The world enzyme market will grow up to $2.1 billion by 2016 [1]. Of these, alkaline protease alone accounts for 40% of the total world enzyme production, with growing applications in bakery, brewing, detergent, diagnostic reagents, feeds modification, leather finishing, laundry additives, pharmaceuticals, peptide synthesis, silk, silver recovery from X-ray/photographic film, soy processing, and waste treatment [2].

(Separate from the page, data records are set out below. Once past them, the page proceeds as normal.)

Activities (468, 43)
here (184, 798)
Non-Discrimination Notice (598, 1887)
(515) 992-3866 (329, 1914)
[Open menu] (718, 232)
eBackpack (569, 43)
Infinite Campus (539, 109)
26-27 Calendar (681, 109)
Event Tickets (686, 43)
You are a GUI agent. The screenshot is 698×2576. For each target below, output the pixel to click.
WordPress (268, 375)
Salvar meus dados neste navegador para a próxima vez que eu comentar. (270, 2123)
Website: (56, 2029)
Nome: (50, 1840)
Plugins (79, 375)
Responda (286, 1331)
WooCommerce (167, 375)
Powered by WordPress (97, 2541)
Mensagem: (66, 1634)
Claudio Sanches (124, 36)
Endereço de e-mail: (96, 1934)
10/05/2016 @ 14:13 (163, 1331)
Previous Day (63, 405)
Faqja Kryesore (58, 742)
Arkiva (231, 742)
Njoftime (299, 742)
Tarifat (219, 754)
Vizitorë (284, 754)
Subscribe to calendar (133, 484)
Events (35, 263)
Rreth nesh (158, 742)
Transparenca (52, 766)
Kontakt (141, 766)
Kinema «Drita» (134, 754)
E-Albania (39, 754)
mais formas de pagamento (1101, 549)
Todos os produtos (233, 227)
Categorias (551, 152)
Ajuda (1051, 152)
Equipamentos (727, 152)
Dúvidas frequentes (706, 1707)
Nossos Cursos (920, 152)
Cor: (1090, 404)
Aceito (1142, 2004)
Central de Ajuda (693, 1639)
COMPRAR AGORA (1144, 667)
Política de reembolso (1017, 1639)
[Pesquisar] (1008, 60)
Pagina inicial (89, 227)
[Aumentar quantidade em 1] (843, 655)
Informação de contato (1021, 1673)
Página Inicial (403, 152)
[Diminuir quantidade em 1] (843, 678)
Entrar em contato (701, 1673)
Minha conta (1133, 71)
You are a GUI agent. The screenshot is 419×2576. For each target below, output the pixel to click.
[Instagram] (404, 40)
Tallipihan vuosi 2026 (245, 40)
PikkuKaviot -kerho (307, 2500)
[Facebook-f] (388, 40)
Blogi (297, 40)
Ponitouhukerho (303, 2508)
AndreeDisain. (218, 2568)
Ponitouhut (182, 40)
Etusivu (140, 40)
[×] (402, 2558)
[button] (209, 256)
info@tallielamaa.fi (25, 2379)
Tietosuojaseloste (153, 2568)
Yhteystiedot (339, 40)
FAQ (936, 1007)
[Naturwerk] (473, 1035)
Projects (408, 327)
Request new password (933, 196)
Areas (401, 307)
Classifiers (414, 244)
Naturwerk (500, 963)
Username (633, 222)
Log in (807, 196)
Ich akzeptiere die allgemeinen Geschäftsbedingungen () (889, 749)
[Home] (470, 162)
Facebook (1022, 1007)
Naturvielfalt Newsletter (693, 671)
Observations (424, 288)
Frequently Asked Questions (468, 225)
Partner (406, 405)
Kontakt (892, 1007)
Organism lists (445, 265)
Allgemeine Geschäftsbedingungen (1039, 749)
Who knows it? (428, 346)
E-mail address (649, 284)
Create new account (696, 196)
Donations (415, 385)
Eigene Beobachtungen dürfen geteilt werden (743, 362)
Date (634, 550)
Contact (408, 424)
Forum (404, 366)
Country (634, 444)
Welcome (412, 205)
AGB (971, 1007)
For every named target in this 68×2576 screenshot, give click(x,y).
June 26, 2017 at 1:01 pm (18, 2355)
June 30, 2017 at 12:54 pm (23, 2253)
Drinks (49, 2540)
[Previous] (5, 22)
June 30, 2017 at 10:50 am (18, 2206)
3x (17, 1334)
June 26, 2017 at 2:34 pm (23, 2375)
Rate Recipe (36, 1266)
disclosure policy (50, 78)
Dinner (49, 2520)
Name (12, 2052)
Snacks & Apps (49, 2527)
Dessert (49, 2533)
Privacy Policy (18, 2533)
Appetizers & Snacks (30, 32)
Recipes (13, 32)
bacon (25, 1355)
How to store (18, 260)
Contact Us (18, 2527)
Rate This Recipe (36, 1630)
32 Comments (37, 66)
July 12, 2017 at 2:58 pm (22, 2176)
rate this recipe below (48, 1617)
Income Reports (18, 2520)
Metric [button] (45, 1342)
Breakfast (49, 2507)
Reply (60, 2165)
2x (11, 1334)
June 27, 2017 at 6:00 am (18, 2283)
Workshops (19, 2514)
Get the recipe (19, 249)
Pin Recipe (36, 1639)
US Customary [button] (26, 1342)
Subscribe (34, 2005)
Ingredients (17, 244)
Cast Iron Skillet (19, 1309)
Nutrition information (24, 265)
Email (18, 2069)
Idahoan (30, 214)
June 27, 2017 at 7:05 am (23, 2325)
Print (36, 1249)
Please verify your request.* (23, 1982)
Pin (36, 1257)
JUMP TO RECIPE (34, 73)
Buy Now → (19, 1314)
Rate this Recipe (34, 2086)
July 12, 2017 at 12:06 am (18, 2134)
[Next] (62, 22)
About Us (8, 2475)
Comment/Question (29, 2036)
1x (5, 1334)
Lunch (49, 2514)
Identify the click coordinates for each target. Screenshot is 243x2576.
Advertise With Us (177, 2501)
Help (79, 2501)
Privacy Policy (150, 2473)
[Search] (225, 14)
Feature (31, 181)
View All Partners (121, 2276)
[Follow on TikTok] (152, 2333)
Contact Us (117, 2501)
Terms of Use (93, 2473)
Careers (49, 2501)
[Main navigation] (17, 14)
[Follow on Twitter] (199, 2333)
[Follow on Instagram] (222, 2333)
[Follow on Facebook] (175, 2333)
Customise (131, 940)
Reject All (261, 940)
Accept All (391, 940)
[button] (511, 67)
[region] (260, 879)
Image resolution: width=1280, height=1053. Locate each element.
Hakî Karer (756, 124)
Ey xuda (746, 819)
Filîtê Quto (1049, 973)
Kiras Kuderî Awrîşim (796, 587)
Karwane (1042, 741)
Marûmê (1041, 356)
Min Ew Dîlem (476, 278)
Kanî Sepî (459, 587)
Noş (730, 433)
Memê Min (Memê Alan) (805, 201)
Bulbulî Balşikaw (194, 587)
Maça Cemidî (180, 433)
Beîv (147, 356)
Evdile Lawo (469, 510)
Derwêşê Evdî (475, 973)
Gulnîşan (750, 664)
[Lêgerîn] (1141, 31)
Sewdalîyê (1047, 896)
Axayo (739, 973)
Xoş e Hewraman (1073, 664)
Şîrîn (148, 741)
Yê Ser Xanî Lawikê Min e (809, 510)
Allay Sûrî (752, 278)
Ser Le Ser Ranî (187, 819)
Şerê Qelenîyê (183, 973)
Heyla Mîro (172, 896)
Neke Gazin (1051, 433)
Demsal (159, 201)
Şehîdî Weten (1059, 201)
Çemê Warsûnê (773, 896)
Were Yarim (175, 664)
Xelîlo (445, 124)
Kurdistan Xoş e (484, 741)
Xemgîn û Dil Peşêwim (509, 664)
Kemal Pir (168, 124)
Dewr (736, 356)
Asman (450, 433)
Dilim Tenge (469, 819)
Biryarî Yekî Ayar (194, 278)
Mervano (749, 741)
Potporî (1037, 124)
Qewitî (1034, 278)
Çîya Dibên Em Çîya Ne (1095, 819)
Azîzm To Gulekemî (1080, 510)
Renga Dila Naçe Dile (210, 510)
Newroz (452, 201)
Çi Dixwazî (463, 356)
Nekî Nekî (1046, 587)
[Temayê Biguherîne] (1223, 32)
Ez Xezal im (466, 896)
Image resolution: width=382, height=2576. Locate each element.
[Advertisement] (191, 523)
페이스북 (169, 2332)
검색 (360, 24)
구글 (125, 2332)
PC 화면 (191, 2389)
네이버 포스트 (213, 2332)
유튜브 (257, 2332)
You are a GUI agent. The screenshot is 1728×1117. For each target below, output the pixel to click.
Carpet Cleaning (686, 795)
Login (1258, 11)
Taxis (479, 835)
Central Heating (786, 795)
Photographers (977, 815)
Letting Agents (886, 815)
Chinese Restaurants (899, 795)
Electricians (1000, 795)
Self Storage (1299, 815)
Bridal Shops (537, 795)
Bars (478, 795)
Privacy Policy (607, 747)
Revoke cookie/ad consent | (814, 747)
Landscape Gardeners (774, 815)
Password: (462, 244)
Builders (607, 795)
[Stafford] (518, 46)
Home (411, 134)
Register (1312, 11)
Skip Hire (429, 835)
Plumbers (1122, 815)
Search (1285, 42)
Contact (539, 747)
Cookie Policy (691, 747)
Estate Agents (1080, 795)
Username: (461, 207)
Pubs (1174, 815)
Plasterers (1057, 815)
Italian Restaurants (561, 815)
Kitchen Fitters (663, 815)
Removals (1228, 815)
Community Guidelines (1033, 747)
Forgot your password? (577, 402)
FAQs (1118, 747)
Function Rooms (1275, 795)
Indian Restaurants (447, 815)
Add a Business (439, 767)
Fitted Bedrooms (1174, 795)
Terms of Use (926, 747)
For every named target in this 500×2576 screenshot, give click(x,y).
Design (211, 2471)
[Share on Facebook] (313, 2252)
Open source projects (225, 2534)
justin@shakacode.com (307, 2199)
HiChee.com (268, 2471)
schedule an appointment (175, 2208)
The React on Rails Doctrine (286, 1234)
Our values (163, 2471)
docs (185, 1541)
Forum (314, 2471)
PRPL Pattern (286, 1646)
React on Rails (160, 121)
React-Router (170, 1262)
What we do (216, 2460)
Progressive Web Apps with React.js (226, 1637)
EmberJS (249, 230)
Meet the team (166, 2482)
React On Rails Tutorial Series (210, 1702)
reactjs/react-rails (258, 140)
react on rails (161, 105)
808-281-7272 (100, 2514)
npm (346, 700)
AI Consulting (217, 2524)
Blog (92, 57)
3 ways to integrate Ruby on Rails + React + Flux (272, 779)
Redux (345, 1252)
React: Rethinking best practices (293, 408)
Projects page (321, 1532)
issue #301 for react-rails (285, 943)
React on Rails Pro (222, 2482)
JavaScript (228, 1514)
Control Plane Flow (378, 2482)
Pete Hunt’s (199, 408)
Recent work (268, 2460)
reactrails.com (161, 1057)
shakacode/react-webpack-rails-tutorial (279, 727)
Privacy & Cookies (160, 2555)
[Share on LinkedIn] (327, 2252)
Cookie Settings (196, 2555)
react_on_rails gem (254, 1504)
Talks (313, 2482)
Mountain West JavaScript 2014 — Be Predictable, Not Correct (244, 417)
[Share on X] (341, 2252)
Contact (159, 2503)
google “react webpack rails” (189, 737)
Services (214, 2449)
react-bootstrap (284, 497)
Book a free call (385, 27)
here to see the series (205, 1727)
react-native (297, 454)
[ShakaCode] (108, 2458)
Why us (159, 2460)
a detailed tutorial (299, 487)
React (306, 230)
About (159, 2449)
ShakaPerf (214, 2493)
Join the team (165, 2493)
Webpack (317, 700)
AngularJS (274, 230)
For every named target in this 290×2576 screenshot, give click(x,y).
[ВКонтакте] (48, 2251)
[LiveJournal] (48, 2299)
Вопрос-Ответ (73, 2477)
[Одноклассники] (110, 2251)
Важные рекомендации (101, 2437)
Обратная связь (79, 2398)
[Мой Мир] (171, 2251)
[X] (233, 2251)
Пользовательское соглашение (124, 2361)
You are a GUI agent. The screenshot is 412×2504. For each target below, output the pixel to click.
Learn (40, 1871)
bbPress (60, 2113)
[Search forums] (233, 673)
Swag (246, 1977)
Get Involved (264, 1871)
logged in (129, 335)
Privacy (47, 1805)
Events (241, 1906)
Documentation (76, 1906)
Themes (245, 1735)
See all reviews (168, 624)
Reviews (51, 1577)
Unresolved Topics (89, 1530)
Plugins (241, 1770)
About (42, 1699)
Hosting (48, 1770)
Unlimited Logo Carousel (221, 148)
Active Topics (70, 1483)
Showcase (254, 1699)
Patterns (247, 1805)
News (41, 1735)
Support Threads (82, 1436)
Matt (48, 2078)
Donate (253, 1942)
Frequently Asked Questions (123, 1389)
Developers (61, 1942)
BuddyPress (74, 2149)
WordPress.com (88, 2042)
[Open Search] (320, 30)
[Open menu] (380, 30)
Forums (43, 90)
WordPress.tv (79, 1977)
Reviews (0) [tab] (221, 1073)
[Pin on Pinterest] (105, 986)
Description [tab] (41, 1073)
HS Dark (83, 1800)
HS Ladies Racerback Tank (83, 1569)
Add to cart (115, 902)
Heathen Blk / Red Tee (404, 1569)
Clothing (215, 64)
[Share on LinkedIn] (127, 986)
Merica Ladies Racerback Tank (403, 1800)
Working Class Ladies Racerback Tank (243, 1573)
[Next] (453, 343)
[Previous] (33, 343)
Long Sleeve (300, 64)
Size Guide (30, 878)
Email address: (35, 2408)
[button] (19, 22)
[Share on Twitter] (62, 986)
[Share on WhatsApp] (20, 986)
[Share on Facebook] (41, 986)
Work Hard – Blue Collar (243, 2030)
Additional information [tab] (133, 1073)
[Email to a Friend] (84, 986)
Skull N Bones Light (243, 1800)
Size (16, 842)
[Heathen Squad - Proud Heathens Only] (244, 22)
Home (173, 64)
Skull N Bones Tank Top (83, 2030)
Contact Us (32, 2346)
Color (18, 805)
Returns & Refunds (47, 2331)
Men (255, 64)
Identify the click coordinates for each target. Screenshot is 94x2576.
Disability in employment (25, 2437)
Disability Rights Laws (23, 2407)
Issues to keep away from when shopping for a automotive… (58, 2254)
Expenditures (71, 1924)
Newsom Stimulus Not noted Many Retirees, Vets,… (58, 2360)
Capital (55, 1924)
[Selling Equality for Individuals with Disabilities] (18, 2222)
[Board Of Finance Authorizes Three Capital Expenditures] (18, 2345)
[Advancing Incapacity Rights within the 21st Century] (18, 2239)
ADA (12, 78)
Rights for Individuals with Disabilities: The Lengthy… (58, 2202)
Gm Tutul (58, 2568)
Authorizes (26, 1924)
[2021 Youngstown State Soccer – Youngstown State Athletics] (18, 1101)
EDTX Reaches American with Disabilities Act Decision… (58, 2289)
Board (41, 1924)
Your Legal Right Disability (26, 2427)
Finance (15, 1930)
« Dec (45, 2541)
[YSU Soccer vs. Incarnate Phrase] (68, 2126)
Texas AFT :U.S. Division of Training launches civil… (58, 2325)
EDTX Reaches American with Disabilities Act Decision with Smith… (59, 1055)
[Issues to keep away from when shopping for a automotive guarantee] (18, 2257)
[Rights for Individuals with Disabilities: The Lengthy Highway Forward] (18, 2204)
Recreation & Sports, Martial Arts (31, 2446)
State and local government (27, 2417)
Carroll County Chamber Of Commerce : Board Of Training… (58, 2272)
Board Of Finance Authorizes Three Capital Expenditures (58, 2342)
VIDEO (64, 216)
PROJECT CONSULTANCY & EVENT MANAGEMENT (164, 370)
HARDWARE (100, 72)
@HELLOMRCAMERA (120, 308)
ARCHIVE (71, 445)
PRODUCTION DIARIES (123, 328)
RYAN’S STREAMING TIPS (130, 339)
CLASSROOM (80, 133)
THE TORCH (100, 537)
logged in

Majority of alkaline proteases produced by mesophilic microbes are effective in a narrow range of pH, temperature, and ionic strength, accordingly unsuitable for commercial purpose under demanding industrial conditions. Hence, alkaline proteases secreted by alkaliphilic bacteria are of potential interest in detergent industry due to their ability to withstand extremes of temperature (40–60°C), alkaline pH (9–11), high salt concentration, and other harsh conditions [3].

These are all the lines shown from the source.